Friday, April 26, 2024

Column: A pre-existing existence

Riddle me this! What do fat babies, rape victims and people who have been abused by a spouse all have in common? [Cue Jeopardy thinking song here.] Give up? They each can be denied health coverage because of their “pre-existing conditions.” Obesity, anti-HIV medication and post-traumatic stress disorder can all be considered pre-existing conditions, respectively.

Sorry, it wasn’t a fun riddle.

Health insurance companies have some nerve with the kinds of things they’ll deny people coverage for these days. The idea that a pre-existing condition can deny anyone coverage at all is contradictory in itself, but what qualifies as one is becoming incredibly more broad – and with that, more discriminatory.

Having a child who weighs in above what is known as the “95th percentile” for weight-height-age ratios can be denied coverage because “unfortunately, when we try to sell people insurance, a number has to be used as a cutoff,” according to Dr. Doug Speedle, medical director of Rocky Mountain Health Plans in Colorado.

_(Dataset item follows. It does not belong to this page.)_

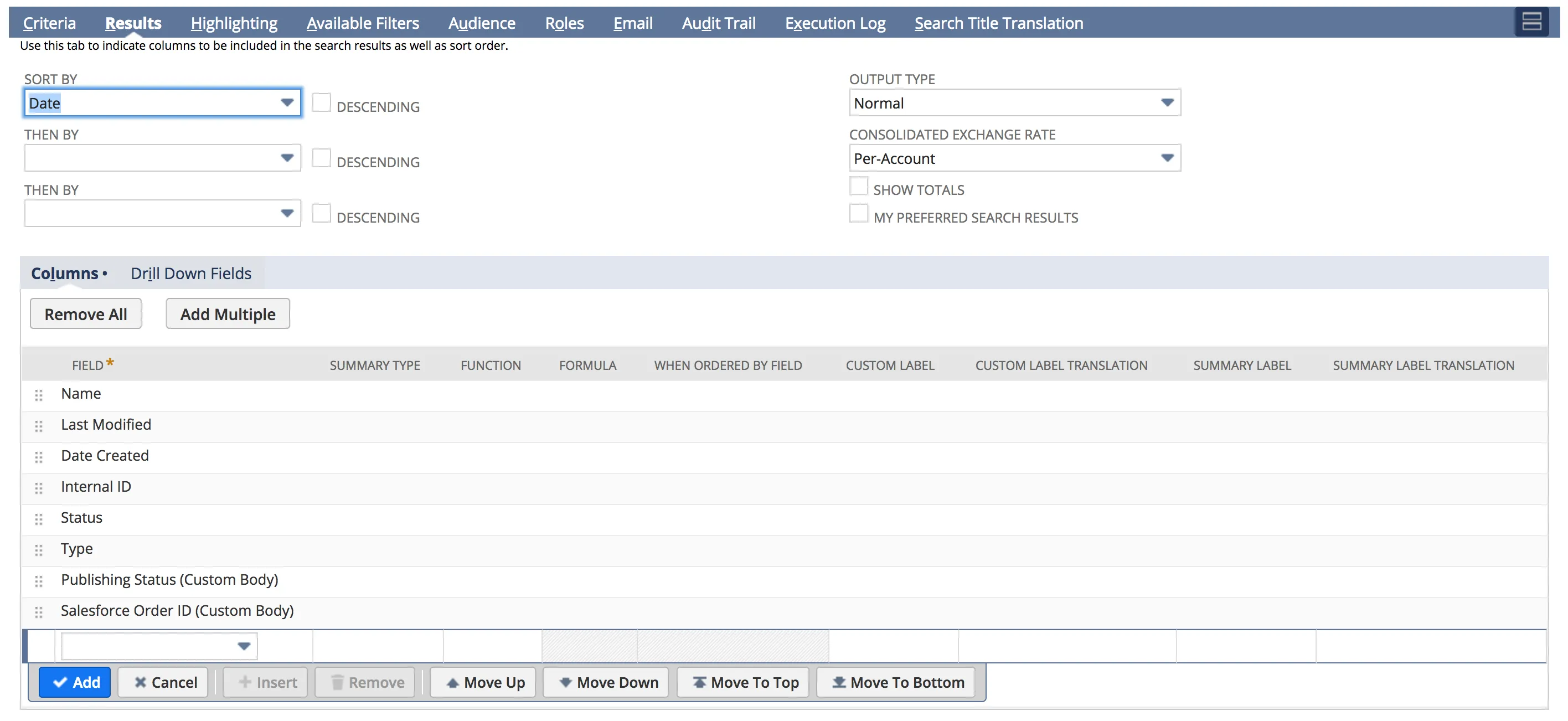Check the Show Totals checkbox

A four-month old who weighed 17 pounds was denied coverage! Who doesn’t love a fat baby? Insurance companies, it would seem.

People with brown eyes are 80 percent more likely to have cataracts than those with lighter eyes, according to Apples For Health, a group of Australian researchers. I hope this doesn’t count as a pre-existing condition by the time I need to buy my own health insurance.

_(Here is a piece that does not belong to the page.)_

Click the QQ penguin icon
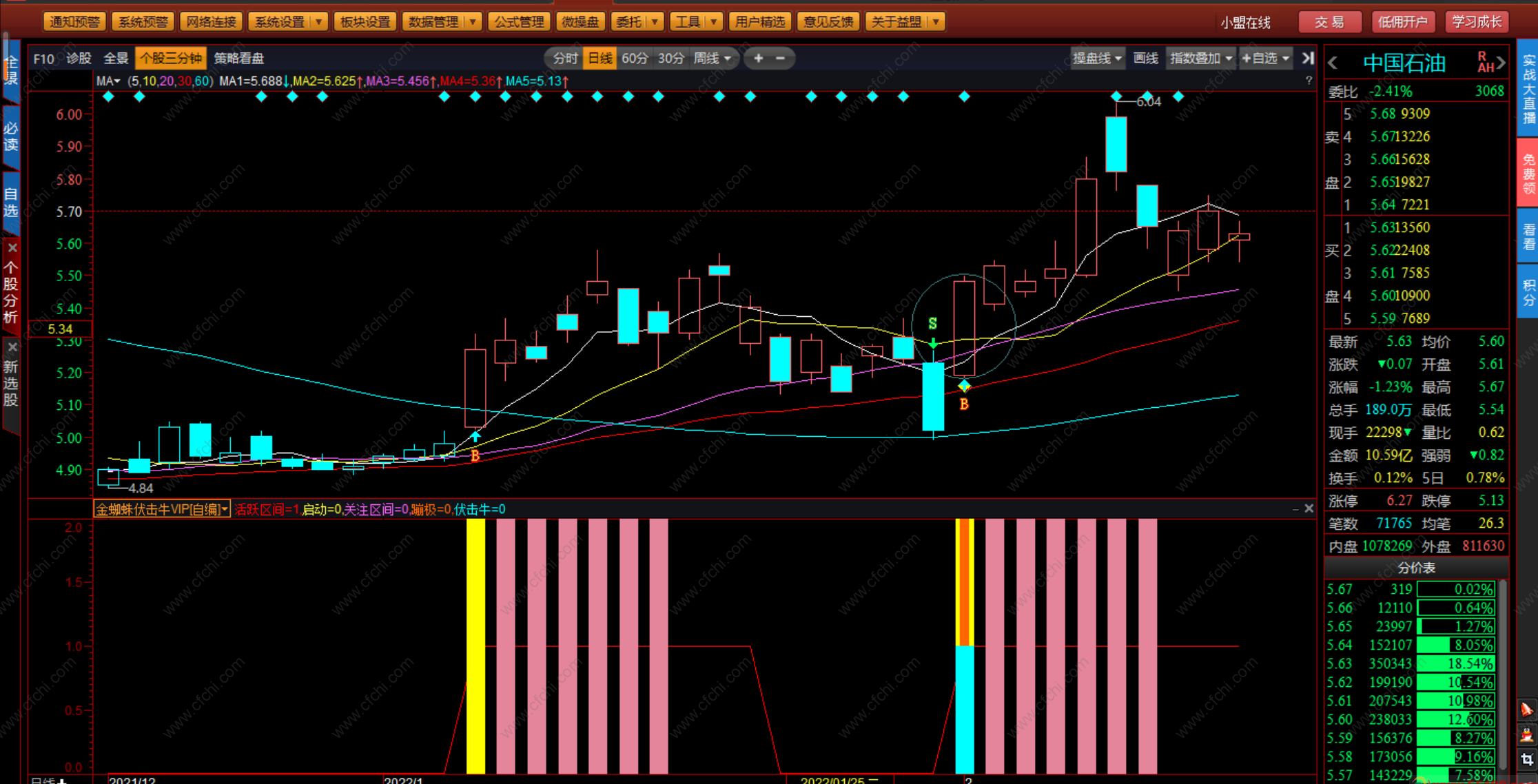 (x=1526, y=735)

Life insurance companies also denied coverage to a woman from Florida who was drugged and raped in 2002. This was because she took precautions by taking anti-HIV medicine. The insurance companies said she must wait two or three years so she can prove that she doesn’t actually have HIV. She went seven years without any insurance until her husband’s job covered spouses.

Rape as a pre-existing condition is absurd. Insurance companies do not say straight out that rape is what is preventing victims’ coverage. They are making affected people choose between long-term health coverage or immediate and necessary precautions. What these private companies are doing is forcing victims of rape – who already face stigmas and difficulties seeking legal and medical help for what happened to them – to choose between being safe and being covered. Ironically, the two seem mutually exclusive to companies when it comes down to making a profit.

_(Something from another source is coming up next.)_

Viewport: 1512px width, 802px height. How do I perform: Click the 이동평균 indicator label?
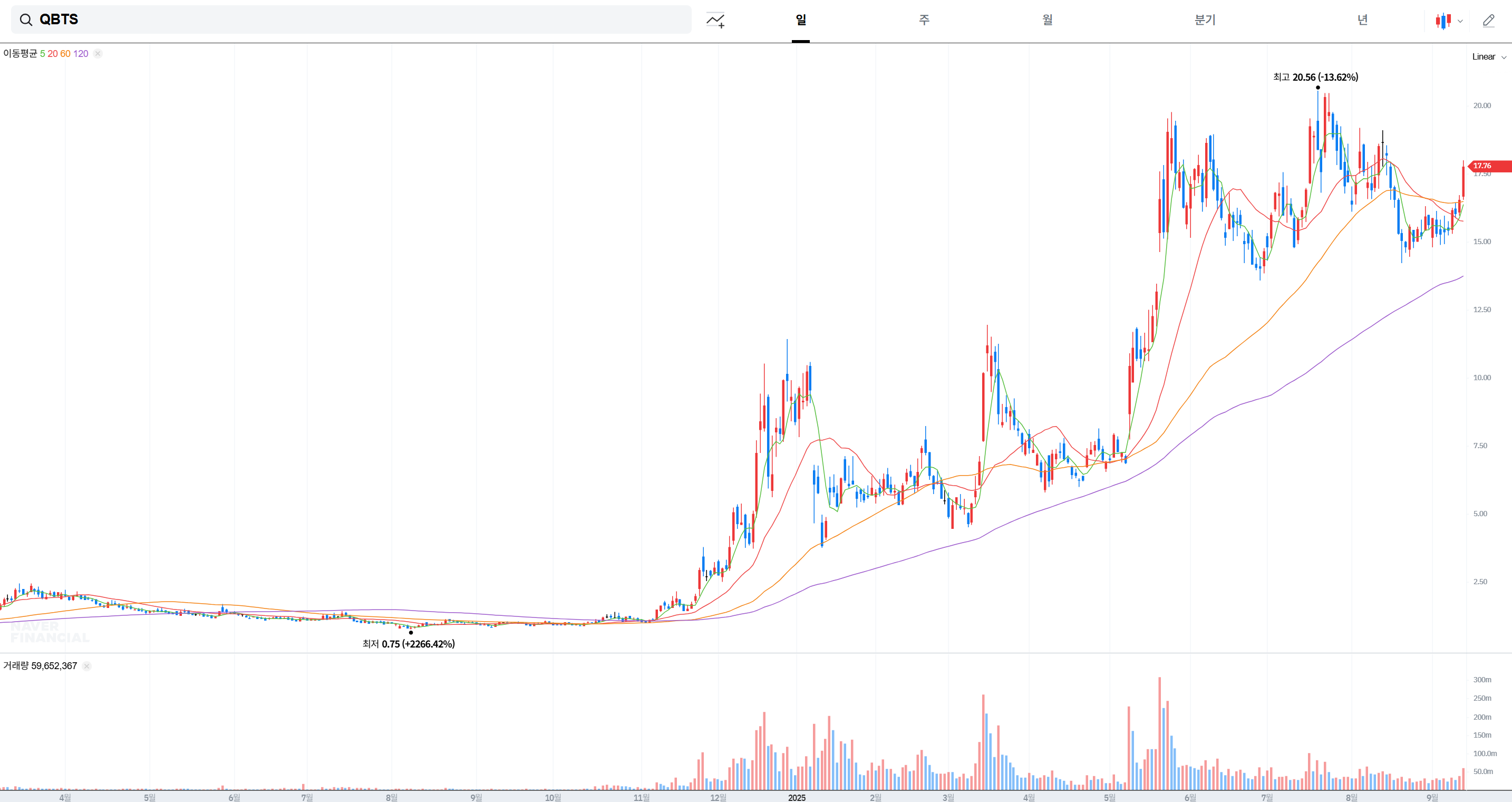click(20, 53)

Women in Idaho, Mississippi, North Carolina, North Dakota, Oklahoma, South Carolina, South Dakota and Wyoming can also be denied coverage for being in abusive relationships, according to the National Women’s Law Center.

Good God. Apparently, the logic is if you’re in an abusive relationship, you’re more likely than the average person to continue to get into more abusive relationships. And that means you’ll need more coverage, which means more work, time and money spent by the insurance companies on you.

Without getting into a huge health care debate, let me say this: The few, the powerful and the rich get to decide who lives and ultimately who dies by having the discretion and ability to grant and deny people the opportunity to even buy health coverage.

Using latent terminology like “pre-existing conditions” allows these companies to pick and choose who will afford them the highest profit with the lowest cost while completely ignoring what is the purpose of an insurance company. The well being of people is undermined for the fiscal benefit of a few wealthy company owners that want to continue to expand when they already have so much.

Tupac puts it best when he says, “Through this suppression they punish the people that’s askin’ questions, and those that possess, steal from the ones without possessions.”